→ Extracted entries:
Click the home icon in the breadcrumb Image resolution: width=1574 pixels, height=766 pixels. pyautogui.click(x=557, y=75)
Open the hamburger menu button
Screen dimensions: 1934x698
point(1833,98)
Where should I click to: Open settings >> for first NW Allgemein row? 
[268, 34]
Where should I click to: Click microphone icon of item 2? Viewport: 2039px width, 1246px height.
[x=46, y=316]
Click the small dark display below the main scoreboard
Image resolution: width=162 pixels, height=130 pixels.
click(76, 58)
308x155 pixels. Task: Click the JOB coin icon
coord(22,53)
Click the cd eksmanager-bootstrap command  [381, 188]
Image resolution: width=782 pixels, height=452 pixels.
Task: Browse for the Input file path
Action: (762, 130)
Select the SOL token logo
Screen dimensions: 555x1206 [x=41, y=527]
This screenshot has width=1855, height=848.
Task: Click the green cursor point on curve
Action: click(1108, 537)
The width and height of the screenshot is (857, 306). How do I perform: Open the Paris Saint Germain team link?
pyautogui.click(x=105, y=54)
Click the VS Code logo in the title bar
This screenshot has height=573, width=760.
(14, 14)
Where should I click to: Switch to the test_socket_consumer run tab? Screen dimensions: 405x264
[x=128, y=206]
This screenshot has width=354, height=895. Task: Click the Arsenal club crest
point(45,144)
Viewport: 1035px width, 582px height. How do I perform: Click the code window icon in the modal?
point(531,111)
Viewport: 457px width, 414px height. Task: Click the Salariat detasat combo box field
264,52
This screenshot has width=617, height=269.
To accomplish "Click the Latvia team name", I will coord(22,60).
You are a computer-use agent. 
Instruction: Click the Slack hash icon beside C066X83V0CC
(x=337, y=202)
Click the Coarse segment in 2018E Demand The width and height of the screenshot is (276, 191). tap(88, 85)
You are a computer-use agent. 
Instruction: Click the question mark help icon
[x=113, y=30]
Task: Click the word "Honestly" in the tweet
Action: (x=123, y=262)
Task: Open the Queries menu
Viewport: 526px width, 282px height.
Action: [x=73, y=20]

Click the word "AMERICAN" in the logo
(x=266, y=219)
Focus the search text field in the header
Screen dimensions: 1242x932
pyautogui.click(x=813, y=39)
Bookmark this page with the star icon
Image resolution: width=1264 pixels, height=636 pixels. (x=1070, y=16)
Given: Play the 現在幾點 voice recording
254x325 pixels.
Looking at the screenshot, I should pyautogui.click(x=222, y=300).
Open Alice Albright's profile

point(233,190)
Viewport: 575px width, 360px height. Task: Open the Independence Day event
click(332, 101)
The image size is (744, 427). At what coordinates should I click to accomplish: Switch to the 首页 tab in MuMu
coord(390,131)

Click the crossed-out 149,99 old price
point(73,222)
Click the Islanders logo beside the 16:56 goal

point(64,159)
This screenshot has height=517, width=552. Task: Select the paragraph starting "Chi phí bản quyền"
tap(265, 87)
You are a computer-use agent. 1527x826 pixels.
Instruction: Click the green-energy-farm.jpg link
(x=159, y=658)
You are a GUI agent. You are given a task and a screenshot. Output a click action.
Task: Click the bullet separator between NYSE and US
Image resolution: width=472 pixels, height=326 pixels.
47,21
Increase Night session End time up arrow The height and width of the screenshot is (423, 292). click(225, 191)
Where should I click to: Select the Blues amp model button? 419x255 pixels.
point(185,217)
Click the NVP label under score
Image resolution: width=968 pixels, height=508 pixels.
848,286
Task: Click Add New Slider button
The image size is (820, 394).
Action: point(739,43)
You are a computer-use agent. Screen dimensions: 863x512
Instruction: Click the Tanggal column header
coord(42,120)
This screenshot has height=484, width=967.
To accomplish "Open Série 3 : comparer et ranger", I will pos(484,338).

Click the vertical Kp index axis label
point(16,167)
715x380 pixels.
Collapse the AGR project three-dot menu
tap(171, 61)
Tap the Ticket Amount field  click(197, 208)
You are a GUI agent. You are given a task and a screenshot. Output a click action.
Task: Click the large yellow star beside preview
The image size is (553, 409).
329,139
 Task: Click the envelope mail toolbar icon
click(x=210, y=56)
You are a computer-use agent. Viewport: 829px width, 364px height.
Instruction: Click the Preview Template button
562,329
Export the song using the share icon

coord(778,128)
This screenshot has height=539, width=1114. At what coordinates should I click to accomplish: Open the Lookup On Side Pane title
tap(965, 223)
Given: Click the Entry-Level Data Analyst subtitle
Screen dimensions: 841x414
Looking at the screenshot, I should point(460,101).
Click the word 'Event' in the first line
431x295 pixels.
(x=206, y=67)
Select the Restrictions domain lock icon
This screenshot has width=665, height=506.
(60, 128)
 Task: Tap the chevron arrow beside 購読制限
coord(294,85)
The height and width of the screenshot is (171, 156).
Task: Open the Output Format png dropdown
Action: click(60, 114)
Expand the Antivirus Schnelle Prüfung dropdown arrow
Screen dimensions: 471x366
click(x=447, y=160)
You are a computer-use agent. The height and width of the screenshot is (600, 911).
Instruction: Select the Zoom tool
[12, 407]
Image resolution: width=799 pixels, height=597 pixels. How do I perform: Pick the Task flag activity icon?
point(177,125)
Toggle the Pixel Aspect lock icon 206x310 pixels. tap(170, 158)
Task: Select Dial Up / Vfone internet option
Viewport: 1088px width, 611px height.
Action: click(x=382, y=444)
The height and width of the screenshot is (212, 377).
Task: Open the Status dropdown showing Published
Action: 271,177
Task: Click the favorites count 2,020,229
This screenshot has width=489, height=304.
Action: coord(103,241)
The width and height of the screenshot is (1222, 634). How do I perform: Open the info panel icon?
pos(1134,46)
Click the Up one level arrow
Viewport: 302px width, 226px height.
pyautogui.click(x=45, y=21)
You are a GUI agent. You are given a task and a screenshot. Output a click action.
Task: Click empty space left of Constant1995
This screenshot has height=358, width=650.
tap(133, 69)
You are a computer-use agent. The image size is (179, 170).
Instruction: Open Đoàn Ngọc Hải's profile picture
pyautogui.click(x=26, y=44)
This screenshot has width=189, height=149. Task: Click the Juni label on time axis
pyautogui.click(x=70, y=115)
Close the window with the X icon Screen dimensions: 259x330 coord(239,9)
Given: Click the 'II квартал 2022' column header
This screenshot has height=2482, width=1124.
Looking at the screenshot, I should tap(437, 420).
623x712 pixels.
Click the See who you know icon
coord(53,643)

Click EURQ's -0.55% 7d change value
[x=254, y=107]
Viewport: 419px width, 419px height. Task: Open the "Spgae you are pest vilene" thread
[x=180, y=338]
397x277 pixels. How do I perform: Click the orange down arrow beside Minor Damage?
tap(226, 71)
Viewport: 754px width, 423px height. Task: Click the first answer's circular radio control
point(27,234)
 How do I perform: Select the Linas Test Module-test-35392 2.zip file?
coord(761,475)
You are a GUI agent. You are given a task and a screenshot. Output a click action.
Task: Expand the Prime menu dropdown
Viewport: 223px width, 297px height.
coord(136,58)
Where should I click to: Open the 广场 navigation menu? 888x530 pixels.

→ Your objective:
The stretch of entries above that starts with the line containing "Instruction: Click the green-energy-farm.jpg" and goes on through the line containing "Task: Click the large" is to be transcribed exactly, and no other line is to be transcribed.

→ Output of the exercise:
Instruction: Click the green-energy-farm.jpg link
(x=159, y=658)
You are a GUI agent. You are given a task and a screenshot. Output a click action.
Task: Click the bullet separator between NYSE and US
Image resolution: width=472 pixels, height=326 pixels.
47,21
Increase Night session End time up arrow The height and width of the screenshot is (423, 292). click(225, 191)
Where should I click to: Select the Blues amp model button? 419x255 pixels.
point(185,217)
Click the NVP label under score
Image resolution: width=968 pixels, height=508 pixels.
848,286
Task: Click Add New Slider button
The image size is (820, 394).
Action: point(739,43)
You are a computer-use agent. Screen dimensions: 863x512
Instruction: Click the Tanggal column header
coord(42,120)
This screenshot has height=484, width=967.
To accomplish "Open Série 3 : comparer et ranger", I will pos(484,338).

Click the vertical Kp index axis label
point(16,167)
715x380 pixels.
Collapse the AGR project three-dot menu
tap(171, 61)
Tap the Ticket Amount field  click(197, 208)
You are a GUI agent. You are given a task and a screenshot. Output a click action.
Task: Click the large yellow star beside preview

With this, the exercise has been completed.